We call $w^{k+1}$ parents, and $w^k$ children. For one child, we need to find all of its parents, and the coefficient of each parent, and so on. However, it is not easy. The easy direction is given a parent, find all of its children recursively. Lastly, $x_1$ and $x_2$ have no children, thus the recursion ends.
Implementation
First, we define a slightly more complicated data structure re_var
, where self.children
is a list of tuples (coeff, child)
, the coefficient correspond to $\partial \rm parent/\partial \rm child$.
import numpy as np
class re_var():
# the data structure for reverse mode
def __init__(self, v=1, children=[]):
self.val = v # value of the variable
self.children = children # list of tuples (coeff, re_var)
self.grad = 0 # gradient
Then we define the unit operations
def f_add(x, y):
# x + y
var = re_var()
var.val = x.val + y.val
var.children = [(1, x), (1, y)] # child x with coefficient 1, and y with 1
return var
def f_prod(x, y):
# x * y
var = re_var()
var.val = x.val * y.val
var.children = [(y.val, x), (x.val, y)]
return var
def f_sin(x):
# sin(x)
var = re_var()
var.val = np.sin(x.val)
var.children = [(np.cos(x.val), x)]
return var
Next we define a recursive function that visits all the offsprings of a given re_var
object and accumulate the corresponding coefficients to the offsprings’ gradient values.

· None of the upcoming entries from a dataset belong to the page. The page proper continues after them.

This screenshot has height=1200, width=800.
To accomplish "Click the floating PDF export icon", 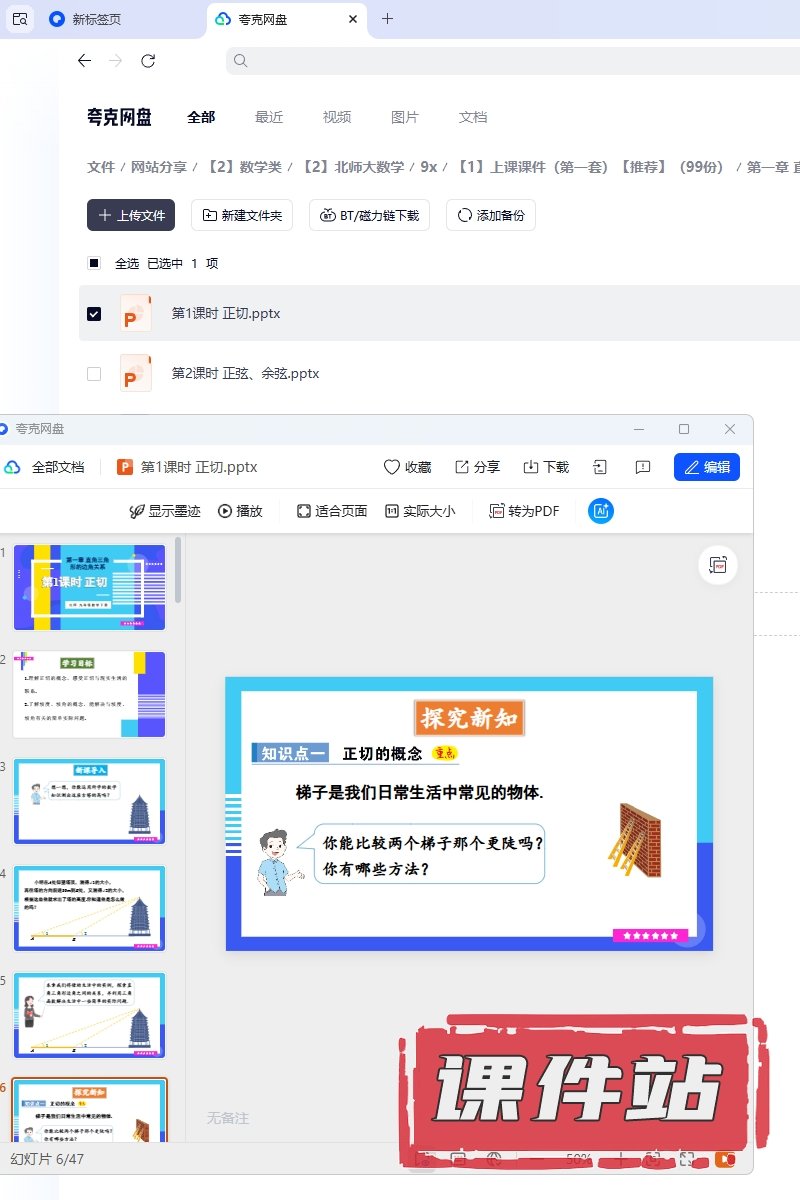I will click(717, 565).
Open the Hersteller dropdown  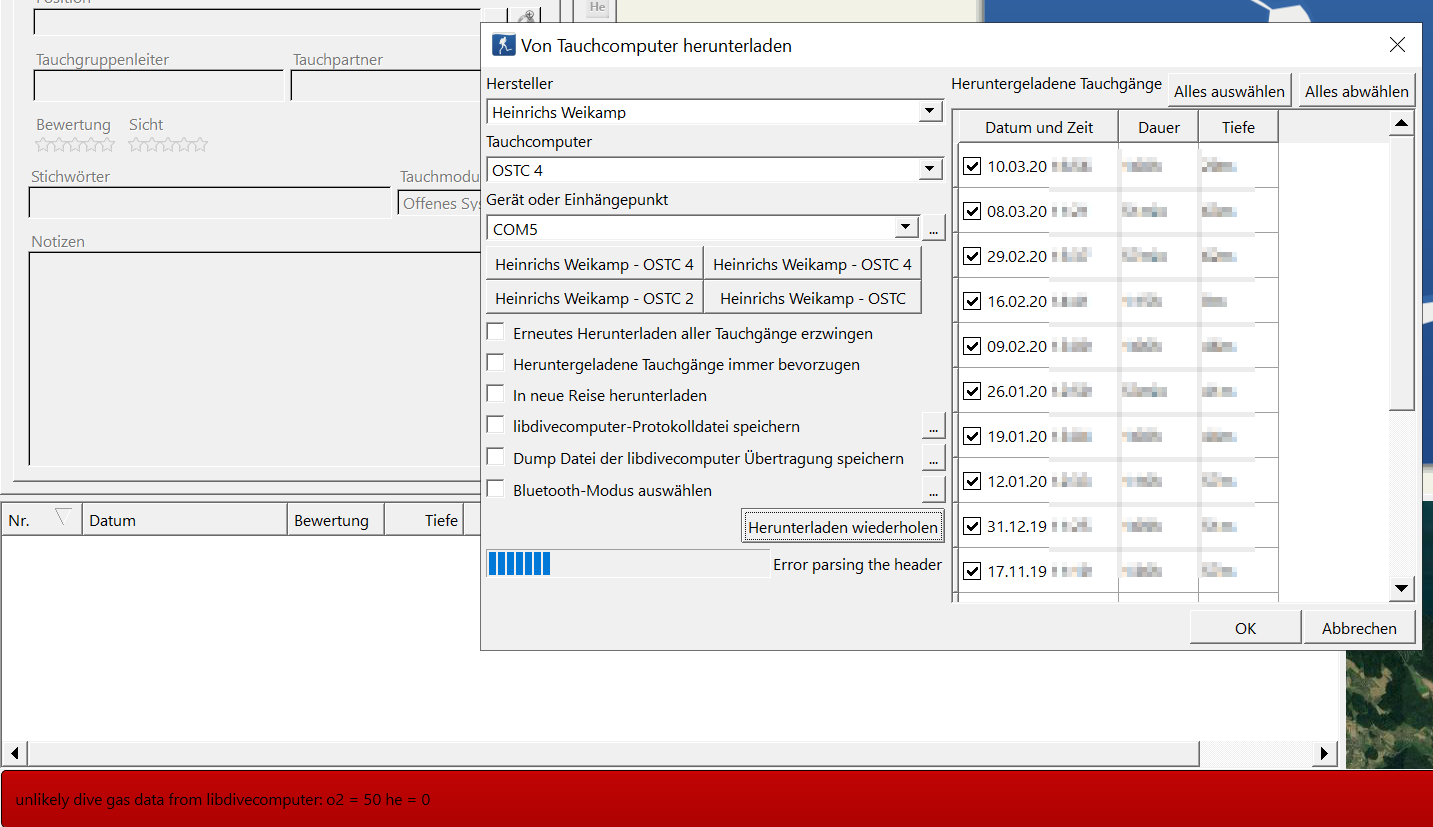[929, 112]
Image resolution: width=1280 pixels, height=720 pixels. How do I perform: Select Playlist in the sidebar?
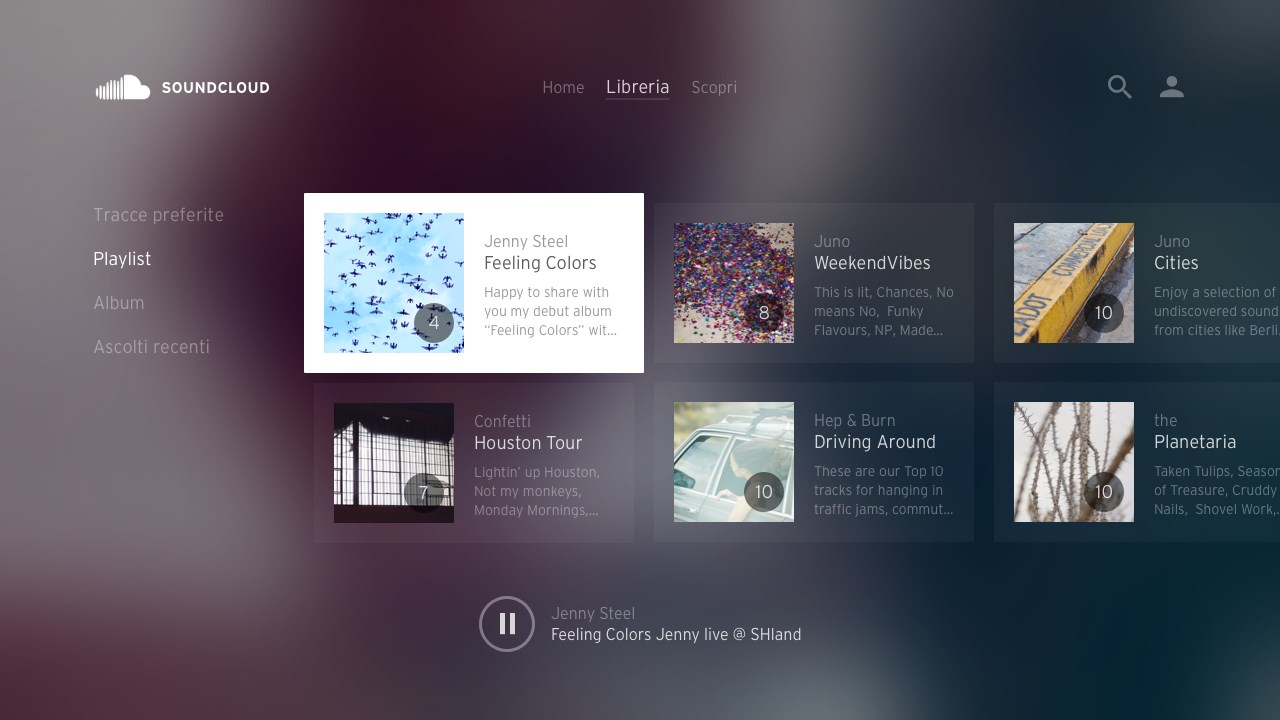tap(122, 259)
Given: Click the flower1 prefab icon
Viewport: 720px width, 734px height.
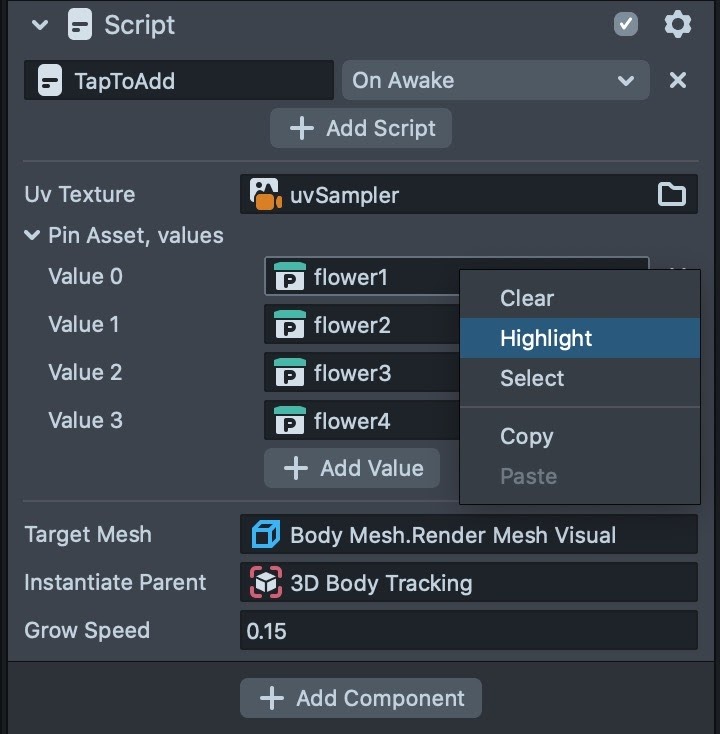Looking at the screenshot, I should (x=290, y=277).
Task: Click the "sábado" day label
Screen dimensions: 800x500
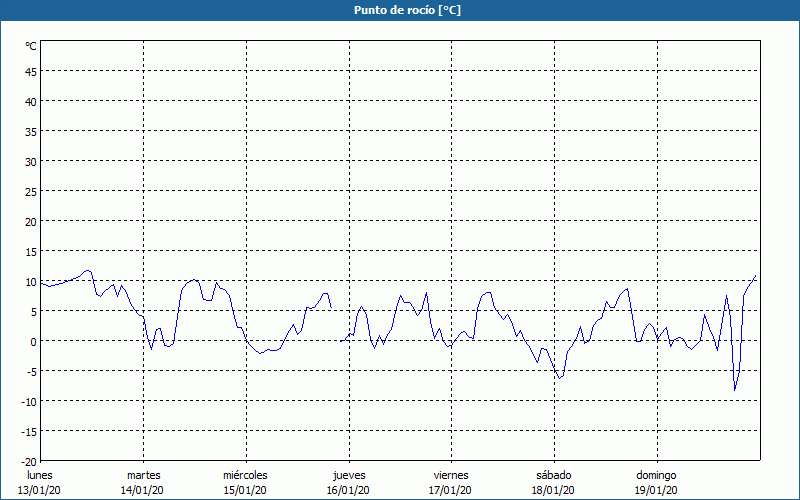Action: (x=553, y=475)
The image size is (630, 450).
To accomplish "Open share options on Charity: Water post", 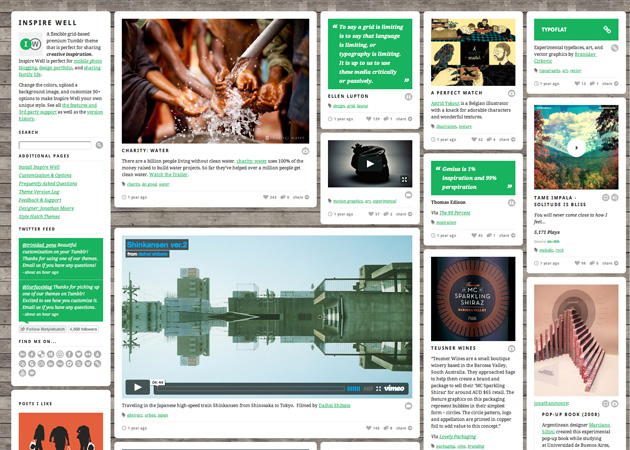I will [300, 197].
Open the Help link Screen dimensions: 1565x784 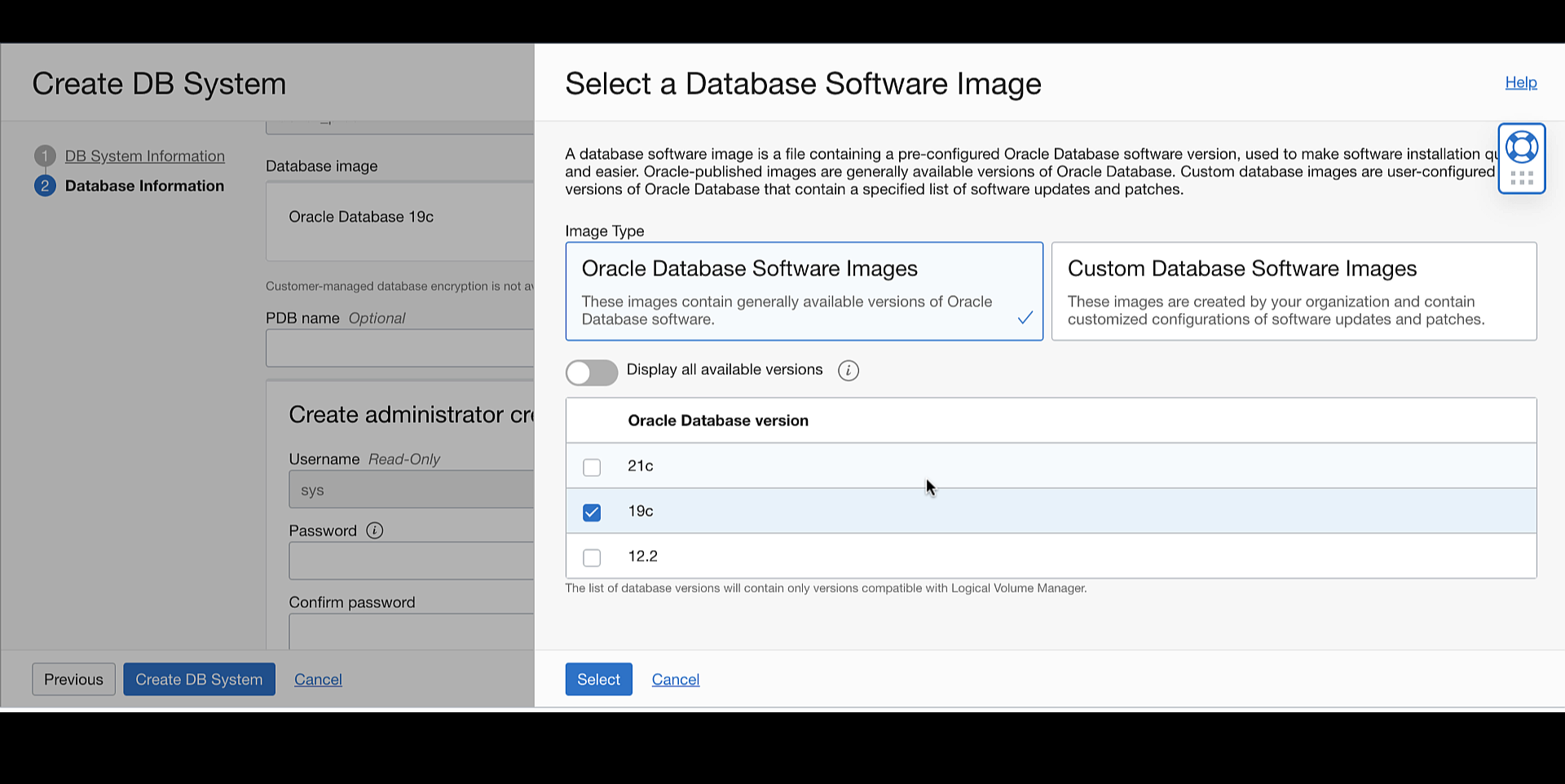click(x=1521, y=82)
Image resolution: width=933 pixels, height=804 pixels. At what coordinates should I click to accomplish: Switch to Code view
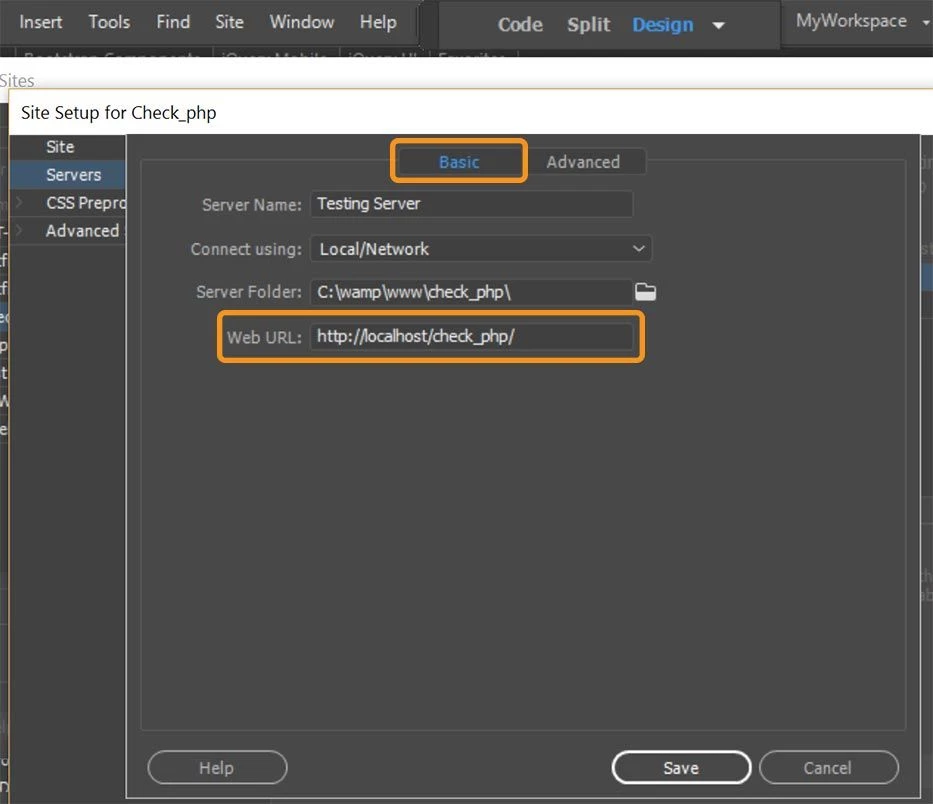(520, 25)
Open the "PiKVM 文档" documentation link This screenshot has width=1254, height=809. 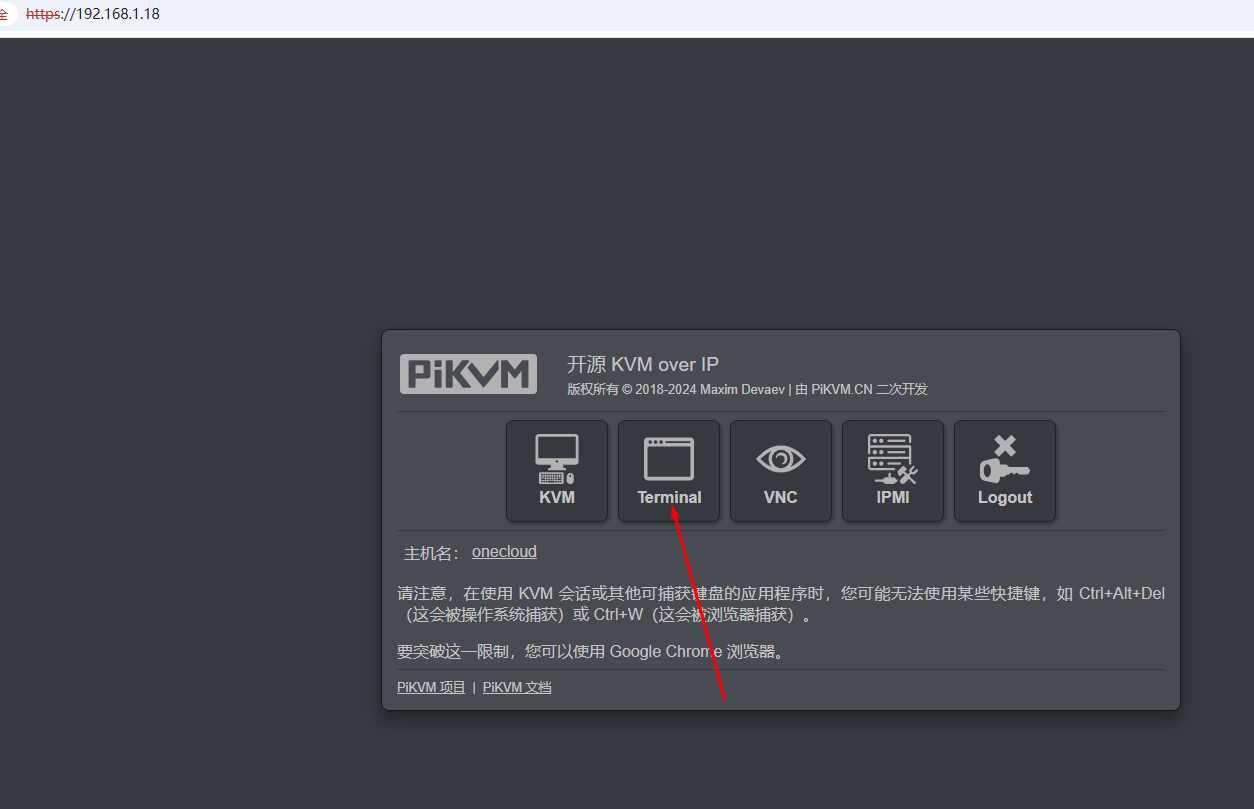tap(517, 688)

def calc_grad(var, acc_grad=1):
# var: the unit at the top hierarchy
# acc_grad: accumulated gradient from parents
# evaluate the gradient recursively, so every unit has a gradient
var.grad += acc_grad
for coef, child in var.children:
calc_grad(child, coef * acc_grad)
Finally, we define $x_1$, $x_2$ and $f(x_1, x_2)$, and evaluate the gradients.
def func(x1, x2):
return f_add(f_prod(x1, x2), f_sin(x1))
# define x1 and x2
x1 = re_var(0)
x2 = re_var(1)
var = func(x1, x2)
calc_grad(var)
print("value: ", var.val)
print("gradient wrt x1: ", x1.grad)
print("gradient wrt x2: ", x2.grad)
The complexity is $\mathcal{O}(M+N)$, which is much smaller than $\mathcal{O}(MN)$ for the forward mode.